County farm honoredPublished 1:29am Sunday, April 8, 2012
A diversified Dallas County farm was named the state’s 2012 Farm of Distinction during the Alabama Farm-City Awards Luncheon in Birmingham recently.
Sam Givhan was this year’s winner and will represent Alabama in the Swisher Sweets Sunbelt Expo Southeastern Farmer of the Year contest Oct. 16-18 in Moultrie, Ga.
At age 68, Givhan has seen a lot of changes in agriculture at Givhan Land and Cattle Co. near Safford, but it’s his ability to change and adapt that’s made his farm successful, as his farm expanded from traditional Black Belt crops like cotton and soybeans to catfish and cattle.
“When I was a kid, most of the farming was done with mules,” Givhan said. “We had a few old tractors that did some ground work, but the plowing and planting and all that — and the harvesting of cotton — was done by manual labor and animal power. Over the years, we’ve finally evolved into trying to do as much no-till farming as we can here. We still do some things the old way, but agriculture in this area has really changed.”
Givhan served 26 years as president of the Dallas County Farmers Federation and is a former board member of the Alabama Farmers Federation.

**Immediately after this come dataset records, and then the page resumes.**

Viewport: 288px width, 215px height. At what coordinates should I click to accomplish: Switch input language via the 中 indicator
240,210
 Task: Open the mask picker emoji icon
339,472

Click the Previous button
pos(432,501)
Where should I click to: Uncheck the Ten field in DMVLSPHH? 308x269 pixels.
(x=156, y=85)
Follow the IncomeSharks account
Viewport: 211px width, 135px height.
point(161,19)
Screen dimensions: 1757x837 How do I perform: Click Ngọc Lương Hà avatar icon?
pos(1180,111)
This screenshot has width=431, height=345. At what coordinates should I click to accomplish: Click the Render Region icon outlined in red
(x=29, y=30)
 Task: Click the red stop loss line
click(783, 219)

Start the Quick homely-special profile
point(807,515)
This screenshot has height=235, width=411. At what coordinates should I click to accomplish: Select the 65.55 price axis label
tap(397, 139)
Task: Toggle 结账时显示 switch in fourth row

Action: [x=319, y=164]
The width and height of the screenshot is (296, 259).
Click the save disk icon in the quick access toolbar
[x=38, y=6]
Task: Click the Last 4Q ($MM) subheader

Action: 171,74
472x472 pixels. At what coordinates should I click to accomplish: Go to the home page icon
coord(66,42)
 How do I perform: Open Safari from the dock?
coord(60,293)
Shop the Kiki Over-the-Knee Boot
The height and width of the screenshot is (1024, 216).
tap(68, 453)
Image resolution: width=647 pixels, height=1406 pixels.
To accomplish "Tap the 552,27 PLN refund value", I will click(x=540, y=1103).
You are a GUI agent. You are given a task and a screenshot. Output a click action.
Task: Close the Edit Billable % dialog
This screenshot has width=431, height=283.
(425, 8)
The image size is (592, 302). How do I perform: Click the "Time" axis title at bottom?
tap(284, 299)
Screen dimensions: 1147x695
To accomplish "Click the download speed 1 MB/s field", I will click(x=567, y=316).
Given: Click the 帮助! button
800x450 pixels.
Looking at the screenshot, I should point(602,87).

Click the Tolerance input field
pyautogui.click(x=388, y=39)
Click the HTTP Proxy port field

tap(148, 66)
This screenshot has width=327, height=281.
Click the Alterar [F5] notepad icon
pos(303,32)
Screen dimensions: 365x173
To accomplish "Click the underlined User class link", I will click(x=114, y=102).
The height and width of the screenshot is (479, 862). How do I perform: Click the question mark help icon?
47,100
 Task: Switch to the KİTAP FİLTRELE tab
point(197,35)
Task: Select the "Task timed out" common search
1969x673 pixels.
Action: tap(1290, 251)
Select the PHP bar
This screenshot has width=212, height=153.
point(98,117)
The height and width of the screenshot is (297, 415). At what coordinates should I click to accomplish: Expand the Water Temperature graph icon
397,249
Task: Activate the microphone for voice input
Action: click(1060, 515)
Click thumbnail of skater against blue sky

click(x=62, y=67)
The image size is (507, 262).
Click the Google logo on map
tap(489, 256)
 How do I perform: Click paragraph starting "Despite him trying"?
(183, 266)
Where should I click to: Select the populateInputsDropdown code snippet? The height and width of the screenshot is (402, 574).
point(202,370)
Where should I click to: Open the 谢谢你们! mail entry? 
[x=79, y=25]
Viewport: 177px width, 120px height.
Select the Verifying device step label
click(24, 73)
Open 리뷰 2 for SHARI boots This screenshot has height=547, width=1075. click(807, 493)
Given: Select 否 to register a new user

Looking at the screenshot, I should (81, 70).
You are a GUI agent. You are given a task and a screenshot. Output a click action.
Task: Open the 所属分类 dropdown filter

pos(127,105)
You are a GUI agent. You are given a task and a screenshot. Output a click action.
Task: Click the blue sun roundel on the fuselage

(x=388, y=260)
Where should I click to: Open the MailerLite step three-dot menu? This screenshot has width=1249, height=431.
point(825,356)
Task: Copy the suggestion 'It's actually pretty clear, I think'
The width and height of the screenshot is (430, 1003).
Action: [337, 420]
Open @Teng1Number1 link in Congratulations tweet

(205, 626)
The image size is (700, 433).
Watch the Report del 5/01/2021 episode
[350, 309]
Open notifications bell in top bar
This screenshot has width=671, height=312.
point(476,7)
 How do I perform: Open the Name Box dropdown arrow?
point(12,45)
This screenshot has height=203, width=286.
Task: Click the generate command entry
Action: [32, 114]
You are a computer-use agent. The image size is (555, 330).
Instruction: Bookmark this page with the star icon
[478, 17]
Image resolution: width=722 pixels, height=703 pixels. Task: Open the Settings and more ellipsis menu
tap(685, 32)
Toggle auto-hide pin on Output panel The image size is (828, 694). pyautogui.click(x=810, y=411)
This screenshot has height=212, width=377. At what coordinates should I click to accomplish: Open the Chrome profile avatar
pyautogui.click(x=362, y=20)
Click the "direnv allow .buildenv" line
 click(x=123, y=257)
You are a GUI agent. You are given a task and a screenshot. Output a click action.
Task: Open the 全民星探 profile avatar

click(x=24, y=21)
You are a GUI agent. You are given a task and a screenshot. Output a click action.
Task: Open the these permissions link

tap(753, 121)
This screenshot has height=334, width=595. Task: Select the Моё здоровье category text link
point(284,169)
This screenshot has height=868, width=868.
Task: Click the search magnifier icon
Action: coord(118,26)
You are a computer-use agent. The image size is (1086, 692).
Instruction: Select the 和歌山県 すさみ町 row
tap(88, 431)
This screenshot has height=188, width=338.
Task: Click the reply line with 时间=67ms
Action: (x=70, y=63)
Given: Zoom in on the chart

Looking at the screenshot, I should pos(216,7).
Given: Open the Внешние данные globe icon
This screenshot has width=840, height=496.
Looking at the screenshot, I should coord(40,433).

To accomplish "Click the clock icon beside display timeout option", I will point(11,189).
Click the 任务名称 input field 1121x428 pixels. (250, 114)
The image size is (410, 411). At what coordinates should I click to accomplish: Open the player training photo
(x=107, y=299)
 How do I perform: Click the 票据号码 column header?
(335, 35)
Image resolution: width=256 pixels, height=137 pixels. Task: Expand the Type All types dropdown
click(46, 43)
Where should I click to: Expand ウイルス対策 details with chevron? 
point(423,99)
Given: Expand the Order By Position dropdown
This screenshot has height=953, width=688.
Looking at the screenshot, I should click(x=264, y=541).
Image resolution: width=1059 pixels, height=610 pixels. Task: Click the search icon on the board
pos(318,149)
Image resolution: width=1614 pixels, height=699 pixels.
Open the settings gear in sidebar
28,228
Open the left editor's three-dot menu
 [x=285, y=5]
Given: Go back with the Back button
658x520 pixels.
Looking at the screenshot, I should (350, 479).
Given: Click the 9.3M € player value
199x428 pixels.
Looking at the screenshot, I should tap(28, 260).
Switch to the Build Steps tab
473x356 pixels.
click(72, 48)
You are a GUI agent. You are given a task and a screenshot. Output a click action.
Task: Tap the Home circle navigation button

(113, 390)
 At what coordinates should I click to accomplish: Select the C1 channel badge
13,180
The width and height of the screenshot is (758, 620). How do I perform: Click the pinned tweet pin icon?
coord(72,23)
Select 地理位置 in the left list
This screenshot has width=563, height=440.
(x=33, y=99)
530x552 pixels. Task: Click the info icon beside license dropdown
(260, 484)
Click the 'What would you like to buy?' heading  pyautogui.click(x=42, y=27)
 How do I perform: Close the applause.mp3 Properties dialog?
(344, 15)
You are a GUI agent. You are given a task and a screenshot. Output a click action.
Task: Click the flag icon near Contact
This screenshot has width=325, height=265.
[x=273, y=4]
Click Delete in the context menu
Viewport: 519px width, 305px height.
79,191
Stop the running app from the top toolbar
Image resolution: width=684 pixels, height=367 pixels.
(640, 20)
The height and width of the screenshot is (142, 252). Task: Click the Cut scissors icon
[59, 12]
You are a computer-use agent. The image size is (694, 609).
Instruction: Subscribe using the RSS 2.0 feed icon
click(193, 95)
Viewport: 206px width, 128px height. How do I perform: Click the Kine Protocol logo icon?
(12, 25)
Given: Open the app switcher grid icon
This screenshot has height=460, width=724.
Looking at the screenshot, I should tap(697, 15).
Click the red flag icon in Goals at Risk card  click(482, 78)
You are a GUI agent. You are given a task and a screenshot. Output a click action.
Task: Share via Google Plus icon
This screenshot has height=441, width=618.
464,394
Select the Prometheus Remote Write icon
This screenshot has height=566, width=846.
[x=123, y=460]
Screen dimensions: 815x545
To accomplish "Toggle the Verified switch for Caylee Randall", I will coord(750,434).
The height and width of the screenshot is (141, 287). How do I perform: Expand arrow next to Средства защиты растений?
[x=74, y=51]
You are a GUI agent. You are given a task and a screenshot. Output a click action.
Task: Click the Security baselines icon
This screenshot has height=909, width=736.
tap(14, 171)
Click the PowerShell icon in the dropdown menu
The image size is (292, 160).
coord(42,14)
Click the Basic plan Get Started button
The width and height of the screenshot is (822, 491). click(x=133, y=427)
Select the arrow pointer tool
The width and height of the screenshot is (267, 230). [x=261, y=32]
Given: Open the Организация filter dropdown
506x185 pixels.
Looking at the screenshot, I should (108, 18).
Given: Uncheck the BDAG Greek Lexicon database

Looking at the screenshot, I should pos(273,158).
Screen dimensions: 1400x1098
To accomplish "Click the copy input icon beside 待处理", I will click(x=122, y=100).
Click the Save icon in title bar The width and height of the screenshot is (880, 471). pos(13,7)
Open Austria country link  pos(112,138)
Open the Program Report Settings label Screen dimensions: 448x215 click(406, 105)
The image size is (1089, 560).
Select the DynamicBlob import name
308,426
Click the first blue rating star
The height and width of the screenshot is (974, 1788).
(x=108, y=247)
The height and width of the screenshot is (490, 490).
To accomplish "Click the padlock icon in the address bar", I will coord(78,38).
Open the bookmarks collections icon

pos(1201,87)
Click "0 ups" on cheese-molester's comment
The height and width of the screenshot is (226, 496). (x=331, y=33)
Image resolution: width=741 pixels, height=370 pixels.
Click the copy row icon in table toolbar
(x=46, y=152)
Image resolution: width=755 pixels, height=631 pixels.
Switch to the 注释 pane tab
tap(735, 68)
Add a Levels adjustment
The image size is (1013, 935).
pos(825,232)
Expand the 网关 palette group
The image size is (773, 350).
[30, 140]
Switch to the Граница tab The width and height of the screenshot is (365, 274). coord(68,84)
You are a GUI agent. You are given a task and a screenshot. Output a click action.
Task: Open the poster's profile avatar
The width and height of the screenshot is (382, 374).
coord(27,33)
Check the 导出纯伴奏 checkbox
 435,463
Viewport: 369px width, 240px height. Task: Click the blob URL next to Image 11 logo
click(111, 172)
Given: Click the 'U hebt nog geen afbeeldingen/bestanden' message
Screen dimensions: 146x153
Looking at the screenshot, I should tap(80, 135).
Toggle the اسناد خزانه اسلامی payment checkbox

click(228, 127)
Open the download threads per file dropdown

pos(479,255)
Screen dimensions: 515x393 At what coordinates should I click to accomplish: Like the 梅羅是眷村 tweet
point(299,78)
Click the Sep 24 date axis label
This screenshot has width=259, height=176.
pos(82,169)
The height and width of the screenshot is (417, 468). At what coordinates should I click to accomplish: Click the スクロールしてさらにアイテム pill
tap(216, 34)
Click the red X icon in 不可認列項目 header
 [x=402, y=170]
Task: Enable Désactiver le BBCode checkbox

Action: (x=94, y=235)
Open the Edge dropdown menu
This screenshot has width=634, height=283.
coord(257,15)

He is president of the Central Alabama Farmers Co-op and incoming chairman of the Alabama Farmers Co-op board of directors.
During the awards program Givhan received a John Deere Gator donated by SunSouth, Snead Ag and TriGreen Equipment dealers in Alabama, plus a $1,250 gift certificate from Alabama Farmers Cooperative, redeemable at any of its member Quality Co-Op stores.
The Alabama Farmers Federation and Alfa Health presented Givhan an engraved farm sign, and they also will receive a $2,500 cash award and an expense-paid trip to the Sunbelt Agricultural Expo.
The Swisher Sweets Sunbelt Expo Southeastern Farmer of the Year will receive $14,000, plus several other prizes.
A Vietnam veteran, Givhan returned to his family farm near Safford in 1969, and by 1972, he was running the operation as president and manager.
Today, the farm spans more than 4,500 acres and includes about 2,000 acres of row crops, a 400-cow commercial beef cattle herd and 250 acres of catfish ponds.
While Givhan’s biggest crop remains soybeans, he said catfish have played an important role in recent years.